- PARTS OF THE EXERCISE
- 1) From the travel guide reviews, reproduce word for word the passage starting at "Most Helpful Customer" and ending at "quite a lot.".
- 2) In the travel guide reviews, how long is the trip that the March 1, 2012 reviewer takes every year?
— start SUPPLIED TEXT —
A great book with a lot of useful information.
Diana
So there should have been a discount for buying the kindle version in addition to the paper version.
Jeffrey Brooks
The name of the train is listed, as is the fare, but then it cuts off, literally in mid-word.
Ryan Davis

Most Helpful Customer Reviews

95 of 101 people found the following review helpful By Ryan Davis on March 1, 2012
Format: Kindle Edition Verified Purchase
One of the reasons I bought a Kindle was because I take a three week trip every year and have grown tired of lugging around 10 lbs. of books. I like to take long distance trains, and I like to read on the train.

Theoretically the Kindle should be ideal for travel guides. Light, searchable, what could go wrong? Apparently, quite a lot.

In sum, here are the problems with the Kindle version of this travel guide:

1. Maps are unreadable. Either they are condensed onto one page (with miniscule type that is unreadable with a magnifying glass. I actually took a magnifying glass and tried to read it. I couldn't) or split haphazardly where one map is on several pages.
— end SUPPLIED TEXT —
— start DATA SECTION —
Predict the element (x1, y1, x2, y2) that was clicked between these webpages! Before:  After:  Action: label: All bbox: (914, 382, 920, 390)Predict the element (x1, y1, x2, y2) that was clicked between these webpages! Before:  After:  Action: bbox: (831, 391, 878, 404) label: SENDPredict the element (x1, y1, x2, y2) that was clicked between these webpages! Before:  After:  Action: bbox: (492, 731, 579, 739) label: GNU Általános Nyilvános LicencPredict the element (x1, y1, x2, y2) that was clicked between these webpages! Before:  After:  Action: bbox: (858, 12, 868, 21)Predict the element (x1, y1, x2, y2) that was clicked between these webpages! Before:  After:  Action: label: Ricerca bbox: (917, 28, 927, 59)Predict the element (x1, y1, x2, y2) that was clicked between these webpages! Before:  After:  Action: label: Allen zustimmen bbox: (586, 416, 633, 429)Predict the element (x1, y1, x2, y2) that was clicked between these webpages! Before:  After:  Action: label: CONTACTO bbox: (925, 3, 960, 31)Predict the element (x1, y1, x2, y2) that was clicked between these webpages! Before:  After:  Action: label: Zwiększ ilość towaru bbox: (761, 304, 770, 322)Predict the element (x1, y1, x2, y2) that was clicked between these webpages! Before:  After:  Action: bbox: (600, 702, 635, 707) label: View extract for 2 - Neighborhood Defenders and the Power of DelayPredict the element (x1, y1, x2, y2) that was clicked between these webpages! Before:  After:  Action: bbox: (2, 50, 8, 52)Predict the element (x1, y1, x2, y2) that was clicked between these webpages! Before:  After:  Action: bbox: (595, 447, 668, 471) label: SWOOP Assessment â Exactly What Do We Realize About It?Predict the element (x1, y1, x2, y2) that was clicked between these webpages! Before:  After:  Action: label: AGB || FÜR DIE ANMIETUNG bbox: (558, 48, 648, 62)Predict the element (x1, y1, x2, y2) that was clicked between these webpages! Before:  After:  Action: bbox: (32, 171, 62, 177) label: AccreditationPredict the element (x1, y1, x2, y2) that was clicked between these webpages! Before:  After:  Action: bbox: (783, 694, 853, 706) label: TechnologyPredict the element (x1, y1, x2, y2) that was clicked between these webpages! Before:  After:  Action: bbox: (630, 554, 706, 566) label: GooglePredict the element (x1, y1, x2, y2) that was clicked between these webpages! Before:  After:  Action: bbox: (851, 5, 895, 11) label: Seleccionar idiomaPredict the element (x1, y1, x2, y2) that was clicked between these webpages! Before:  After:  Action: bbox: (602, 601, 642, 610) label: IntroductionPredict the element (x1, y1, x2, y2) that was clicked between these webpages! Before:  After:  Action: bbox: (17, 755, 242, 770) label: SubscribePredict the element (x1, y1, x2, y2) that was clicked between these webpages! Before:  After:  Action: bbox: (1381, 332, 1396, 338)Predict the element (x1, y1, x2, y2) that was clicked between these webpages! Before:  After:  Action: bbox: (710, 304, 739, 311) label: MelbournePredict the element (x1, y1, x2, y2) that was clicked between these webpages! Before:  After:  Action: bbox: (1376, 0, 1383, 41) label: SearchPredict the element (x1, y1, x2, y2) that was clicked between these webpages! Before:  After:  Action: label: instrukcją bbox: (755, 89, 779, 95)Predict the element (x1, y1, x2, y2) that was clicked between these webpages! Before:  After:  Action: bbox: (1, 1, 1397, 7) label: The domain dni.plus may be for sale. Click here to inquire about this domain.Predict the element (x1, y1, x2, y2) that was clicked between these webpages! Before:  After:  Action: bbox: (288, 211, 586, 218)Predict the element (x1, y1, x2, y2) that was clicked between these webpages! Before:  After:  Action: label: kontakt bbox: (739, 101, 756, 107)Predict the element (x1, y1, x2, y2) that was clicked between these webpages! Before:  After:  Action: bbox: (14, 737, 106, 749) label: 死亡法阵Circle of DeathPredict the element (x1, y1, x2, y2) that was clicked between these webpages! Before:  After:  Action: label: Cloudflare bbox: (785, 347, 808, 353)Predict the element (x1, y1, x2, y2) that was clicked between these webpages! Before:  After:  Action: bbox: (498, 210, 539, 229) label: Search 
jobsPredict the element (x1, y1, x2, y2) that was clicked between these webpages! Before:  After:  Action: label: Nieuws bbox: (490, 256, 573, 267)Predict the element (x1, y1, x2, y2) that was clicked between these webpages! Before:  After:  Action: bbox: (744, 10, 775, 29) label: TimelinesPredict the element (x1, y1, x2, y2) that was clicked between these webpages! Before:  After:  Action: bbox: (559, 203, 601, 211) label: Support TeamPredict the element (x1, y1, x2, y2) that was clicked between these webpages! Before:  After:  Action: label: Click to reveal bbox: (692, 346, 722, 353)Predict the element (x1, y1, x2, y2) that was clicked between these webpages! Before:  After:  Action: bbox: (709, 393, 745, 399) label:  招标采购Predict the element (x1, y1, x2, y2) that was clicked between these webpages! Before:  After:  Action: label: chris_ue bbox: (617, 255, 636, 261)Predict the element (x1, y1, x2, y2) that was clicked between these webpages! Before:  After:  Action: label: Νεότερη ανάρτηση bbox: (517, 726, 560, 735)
— end DATA SECTION —
- SOLUTIONS
- 1)
Most Helpful Customer Reviews

95 of 101 people found the following review helpful By Ryan Davis on March 1, 2012
Format: Kindle Edition Verified Purchase
One of the reasons I bought a Kindle was because I take a three week trip every year and have grown tired of lugging around 10 lbs. of books. I like to take long distance trains, and I like to read on the train.

Theoretically the Kindle should be ideal for travel guides. Light, searchable, what could go wrong? Apparently, quite a lot.

- 2) Three weeks.